What is expected – Output the first line below and each one after it, exactly, up to and including the line holding "Given: Click the 查找 search button". Pictures should not be copied.
___ Working data
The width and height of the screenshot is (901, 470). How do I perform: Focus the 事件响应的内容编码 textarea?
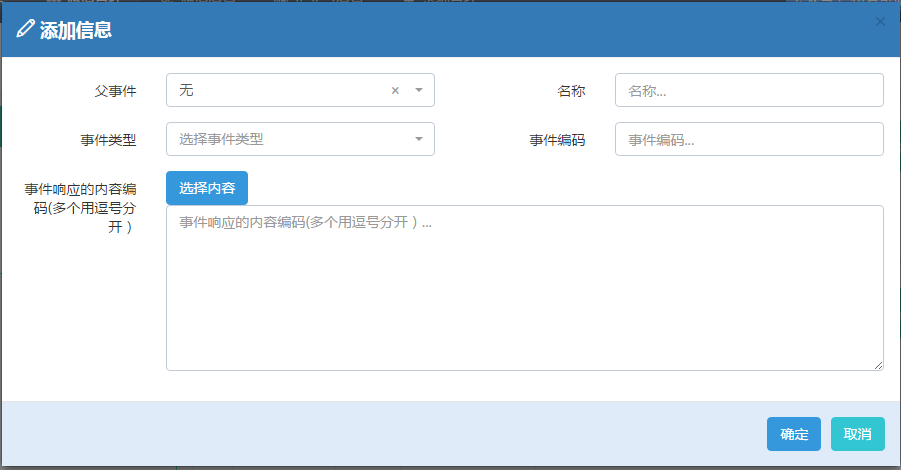(x=524, y=288)
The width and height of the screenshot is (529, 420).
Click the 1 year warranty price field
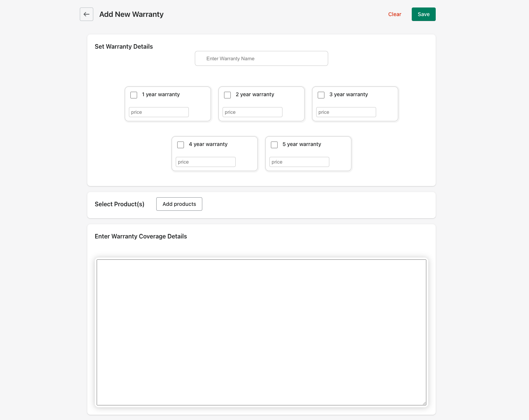pyautogui.click(x=158, y=112)
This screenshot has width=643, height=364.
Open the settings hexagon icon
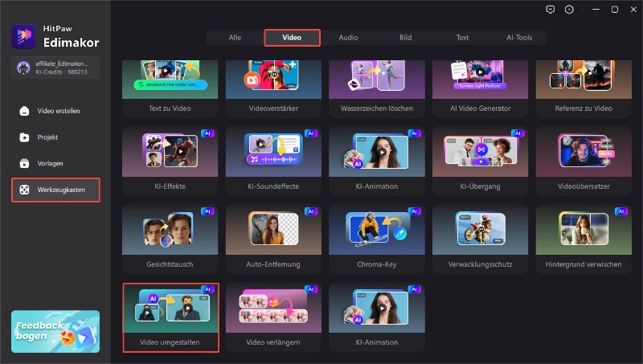coord(570,10)
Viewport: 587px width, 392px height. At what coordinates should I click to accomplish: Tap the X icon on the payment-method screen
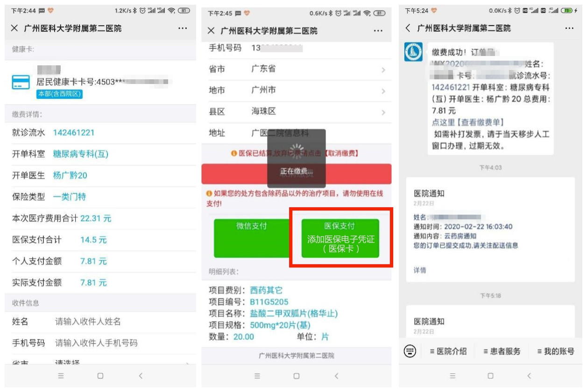[x=211, y=31]
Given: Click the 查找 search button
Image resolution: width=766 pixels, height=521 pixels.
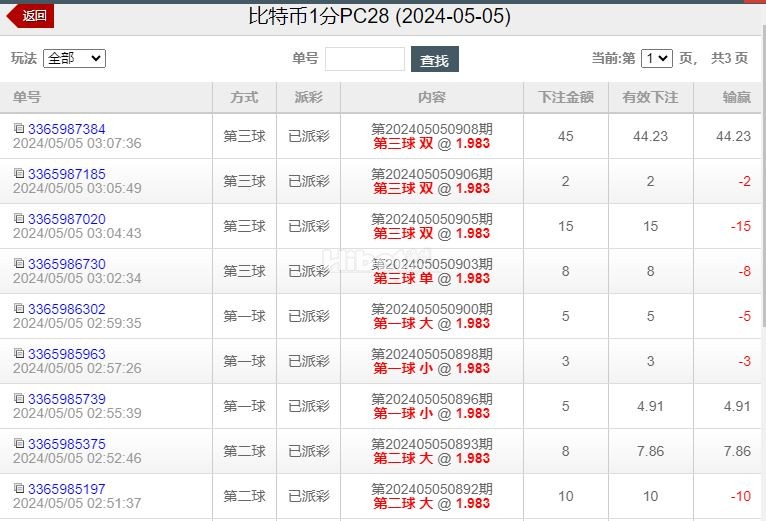Looking at the screenshot, I should coord(435,59).
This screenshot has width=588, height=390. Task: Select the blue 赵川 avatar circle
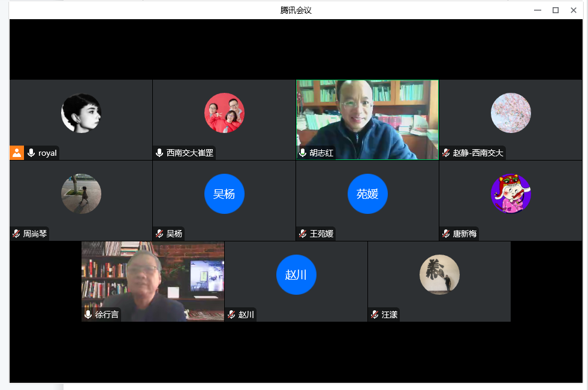[296, 275]

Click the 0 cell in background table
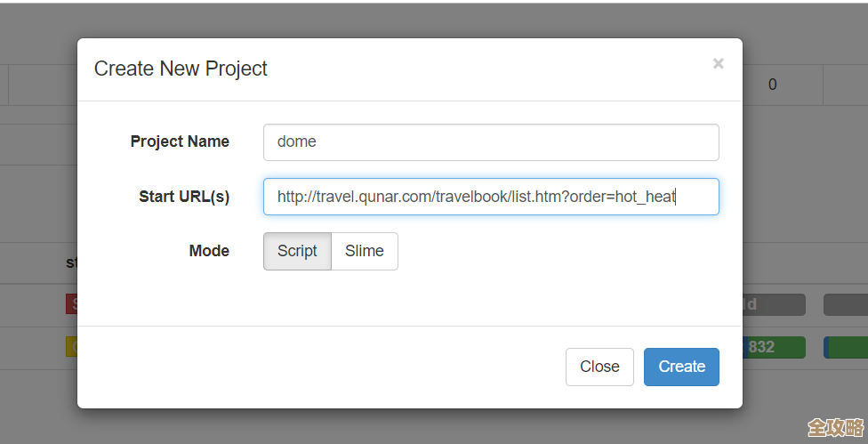pos(772,85)
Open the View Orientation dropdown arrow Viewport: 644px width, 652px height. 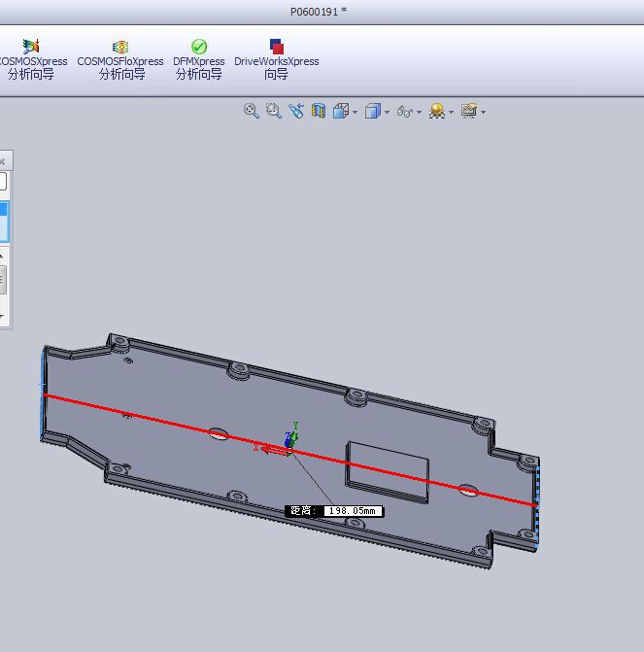(355, 113)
______
Written answer –
The width and height of the screenshot is (901, 470). How do I perform: Focus the 事件响应的内容编码 textarea?
(x=524, y=288)
The width and height of the screenshot is (529, 420).
Click the 1 year warranty price field
pyautogui.click(x=158, y=112)
This screenshot has width=643, height=364.
Open the settings hexagon icon
coord(570,10)
Viewport: 587px width, 392px height. At what coordinates should I click to accomplish: Tap the X icon on the payment-method screen
[x=211, y=31]
Given: Click the 查找 search button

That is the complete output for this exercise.